Out-Law News 3 min. read

'Pragmatic' dismissal of break clause appeal restores certainty to landlords, says expert


Marks and Spencer (M&S) is not entitled to recover rent and other charges covering the period after it exercised a break clause in the lease for its former head office, the UK's highest court has confirmed.

Property law expert Ian Whitehead of Pinsent Masons, the law firm behind Out-Law.com, said that landlords would be welcoming the certainty brought about by   the Supreme Court's unanimous judgment. By dismissing the retailer's claim, the court had "reaffirmed that terms will not be implied into commercial agreements lightly", he said.

"The court refused M&S's invitation to overturn the 1900 case of Ellis v Rowbotham, which clearly established that the 1870 Apportionment Act does not apply to rent payable in advance," he said. "The threshold for implying terms into contracts is a high one and it will only be appropriate for the court to do so where the test of business necessity has been satisfied or where the term is so obvious that it goes without saying."

"In this case, the landlord and tenant contracted against the established legal background that a term would not be implied by statute or common law which would entitle the tenant to a refund of rent. The original decision in the High Court seemed to open the door for tenants to claim back 'overpayments' of rent, and some occupiers may be disappointed that this door has now firmly been closed," Whitehead said.

The dispute arose when M&S took advantage of a conditional break clause to bring its lease of four floors of an office building in Paddington, central London to an end on 24 January 2012 rather than continuing its tenancy until February 2018. However this date fell in the middle of its quarterly rent period, and it had already paid rent, insurance, a car park licence fee and a service charge in relation to the full quarter to its landlord, BNP Paribas, in advance of the break date.

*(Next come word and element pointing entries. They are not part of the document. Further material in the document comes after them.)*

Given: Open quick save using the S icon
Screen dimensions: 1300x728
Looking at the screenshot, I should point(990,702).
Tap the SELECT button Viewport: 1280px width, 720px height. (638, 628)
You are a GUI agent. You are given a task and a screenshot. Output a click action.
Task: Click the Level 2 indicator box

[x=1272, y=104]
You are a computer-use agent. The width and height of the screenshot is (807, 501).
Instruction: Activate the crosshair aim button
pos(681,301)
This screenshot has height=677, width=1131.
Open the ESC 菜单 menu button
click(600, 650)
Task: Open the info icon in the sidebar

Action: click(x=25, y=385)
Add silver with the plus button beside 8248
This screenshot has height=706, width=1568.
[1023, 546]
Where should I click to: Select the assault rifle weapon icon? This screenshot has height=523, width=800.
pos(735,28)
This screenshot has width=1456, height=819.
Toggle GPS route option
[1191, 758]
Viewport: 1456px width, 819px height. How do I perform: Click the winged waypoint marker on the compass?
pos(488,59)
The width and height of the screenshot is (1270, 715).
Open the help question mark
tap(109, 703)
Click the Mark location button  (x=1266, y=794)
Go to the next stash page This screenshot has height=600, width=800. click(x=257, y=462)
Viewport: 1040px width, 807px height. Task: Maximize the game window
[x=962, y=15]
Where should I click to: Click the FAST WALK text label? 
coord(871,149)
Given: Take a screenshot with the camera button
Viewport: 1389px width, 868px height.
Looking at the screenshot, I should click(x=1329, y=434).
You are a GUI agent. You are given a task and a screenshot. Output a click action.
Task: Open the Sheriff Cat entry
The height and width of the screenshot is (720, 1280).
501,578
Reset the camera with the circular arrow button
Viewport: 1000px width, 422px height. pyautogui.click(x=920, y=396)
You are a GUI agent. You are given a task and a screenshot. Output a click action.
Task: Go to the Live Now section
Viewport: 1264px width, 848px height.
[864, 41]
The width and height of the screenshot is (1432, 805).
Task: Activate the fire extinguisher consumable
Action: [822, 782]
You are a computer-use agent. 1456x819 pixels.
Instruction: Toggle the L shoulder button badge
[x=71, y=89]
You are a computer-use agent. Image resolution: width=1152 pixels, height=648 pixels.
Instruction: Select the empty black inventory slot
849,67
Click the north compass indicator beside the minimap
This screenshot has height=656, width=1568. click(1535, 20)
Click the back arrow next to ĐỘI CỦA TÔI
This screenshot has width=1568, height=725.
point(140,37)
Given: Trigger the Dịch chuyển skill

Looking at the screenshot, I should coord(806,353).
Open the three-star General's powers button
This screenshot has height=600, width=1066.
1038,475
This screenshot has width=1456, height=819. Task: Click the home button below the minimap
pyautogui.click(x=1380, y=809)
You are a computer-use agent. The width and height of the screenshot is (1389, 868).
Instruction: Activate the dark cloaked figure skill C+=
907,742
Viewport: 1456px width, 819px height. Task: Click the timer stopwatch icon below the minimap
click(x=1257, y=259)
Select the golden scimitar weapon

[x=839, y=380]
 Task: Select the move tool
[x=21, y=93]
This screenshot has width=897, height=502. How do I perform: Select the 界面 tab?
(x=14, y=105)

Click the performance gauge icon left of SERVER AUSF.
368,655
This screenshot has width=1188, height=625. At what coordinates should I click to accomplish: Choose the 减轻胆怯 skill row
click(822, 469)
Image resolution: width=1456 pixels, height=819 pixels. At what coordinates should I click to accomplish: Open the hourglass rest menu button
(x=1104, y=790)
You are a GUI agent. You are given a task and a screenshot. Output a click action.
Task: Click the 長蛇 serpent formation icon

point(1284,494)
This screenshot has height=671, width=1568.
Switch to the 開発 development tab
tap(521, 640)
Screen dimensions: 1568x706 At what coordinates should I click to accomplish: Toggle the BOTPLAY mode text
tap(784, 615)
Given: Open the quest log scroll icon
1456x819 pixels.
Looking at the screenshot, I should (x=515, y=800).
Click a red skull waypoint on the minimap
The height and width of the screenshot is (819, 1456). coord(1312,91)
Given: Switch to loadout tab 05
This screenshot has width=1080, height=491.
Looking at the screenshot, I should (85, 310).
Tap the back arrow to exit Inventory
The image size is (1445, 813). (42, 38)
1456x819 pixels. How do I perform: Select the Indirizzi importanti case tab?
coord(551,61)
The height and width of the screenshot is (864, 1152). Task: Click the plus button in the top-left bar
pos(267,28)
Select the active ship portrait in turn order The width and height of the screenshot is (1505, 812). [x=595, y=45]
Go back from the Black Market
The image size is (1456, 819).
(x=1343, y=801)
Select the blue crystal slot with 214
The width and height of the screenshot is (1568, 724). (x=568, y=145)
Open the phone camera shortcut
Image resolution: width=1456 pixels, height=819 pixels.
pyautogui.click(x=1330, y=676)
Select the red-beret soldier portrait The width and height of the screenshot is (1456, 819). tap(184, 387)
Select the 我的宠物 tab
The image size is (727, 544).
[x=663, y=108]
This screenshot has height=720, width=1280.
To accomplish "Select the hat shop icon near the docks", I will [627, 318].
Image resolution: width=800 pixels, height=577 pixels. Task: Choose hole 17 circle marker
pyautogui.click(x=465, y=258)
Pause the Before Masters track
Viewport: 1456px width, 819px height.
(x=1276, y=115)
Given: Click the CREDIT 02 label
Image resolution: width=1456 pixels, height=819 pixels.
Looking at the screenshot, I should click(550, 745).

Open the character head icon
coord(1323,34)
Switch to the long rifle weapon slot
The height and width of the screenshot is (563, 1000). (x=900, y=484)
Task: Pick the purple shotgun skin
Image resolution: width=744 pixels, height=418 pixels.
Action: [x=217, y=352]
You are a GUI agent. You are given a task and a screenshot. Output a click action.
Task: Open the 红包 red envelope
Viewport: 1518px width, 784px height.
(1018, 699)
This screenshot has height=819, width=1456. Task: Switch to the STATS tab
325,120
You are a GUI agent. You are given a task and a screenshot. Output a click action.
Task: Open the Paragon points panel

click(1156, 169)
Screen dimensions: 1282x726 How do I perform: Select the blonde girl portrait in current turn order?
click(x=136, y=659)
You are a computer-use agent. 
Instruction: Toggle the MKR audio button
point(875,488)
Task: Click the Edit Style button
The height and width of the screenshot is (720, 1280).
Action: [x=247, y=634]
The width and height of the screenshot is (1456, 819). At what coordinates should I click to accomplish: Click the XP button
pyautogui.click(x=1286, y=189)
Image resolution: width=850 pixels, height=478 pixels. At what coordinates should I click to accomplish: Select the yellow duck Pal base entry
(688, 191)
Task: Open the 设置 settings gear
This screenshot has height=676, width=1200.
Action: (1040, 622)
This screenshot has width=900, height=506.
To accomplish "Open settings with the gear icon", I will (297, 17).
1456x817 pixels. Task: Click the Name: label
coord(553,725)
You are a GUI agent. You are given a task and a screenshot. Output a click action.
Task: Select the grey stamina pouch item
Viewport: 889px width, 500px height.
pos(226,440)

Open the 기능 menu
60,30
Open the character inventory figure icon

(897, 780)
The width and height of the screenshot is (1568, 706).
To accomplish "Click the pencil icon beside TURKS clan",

In 2013 a High Court judge agreed with M&S that although the leases did not expressly provide that sums relating to the period after the break should be repaid after the break clause was exercised, such a term should be implied since a reasonable person would infer this from the lease. This was overturned last year by the Court of Appeal. Five Supreme Court judges have now unanimously backed the Court of Appeal's reasoning, and confirmed that terms can only be implied into commercial leases when it is "necessary" and not merely "reasonable" to do so.

In his leading judgment, Lord Neuberger said that previous judgments on implied terms had been "clear, consistent and principled". Similarly, laws governing the "apportionability" of rent payable in advance had "long been well established", he said.

"The fact that the lease was negotiated against the background of a clear, general (and correct) understanding that rent payable in advance was not apportionable in time, raises a real problem for the argument that a term can be implied into the lease that it should be effectively apportionable if the lease is prematurely determined in accordance with its terms." .

"Save in a very clear case indeed, it would be wrong to attribute to a landlord and a tenant, particularly when they have entered into a full and professionally drafted lease, an intention that the tenant should receive an apportioned part of the rent payable and paid in advance, when the non-apportionability of such rent has been so long and clearly established. Given that it is so clear that the effect of the case-law is that rent payable and paid in advance can be retained by the landlord, save in very exceptional circumstances (e.g. where the contract could not work or would lead to an absurdity) express words would be needed before it would be right to imply a term to the contrary," he said.

"The court's decision is pragmatic and landlords will be breathing a sigh of relief," said property law expert Ian Whitehead. "They are now unlikely to face a barrage of claims from those tenants who have been watching M&S's claim progress with interest: as this case illustrates, the sums at stake in break clauses can be significant, particularly where central London property is concerned."

"In all cases, the starting point for determining whether the tenant has any right to recover rent will be the lease. We would always recommend that tenants entering into new leases discuss overpayments with their landlords so that the lease can cater for either a repayment or for a final, proportionate payment up to the break date to be made," he said.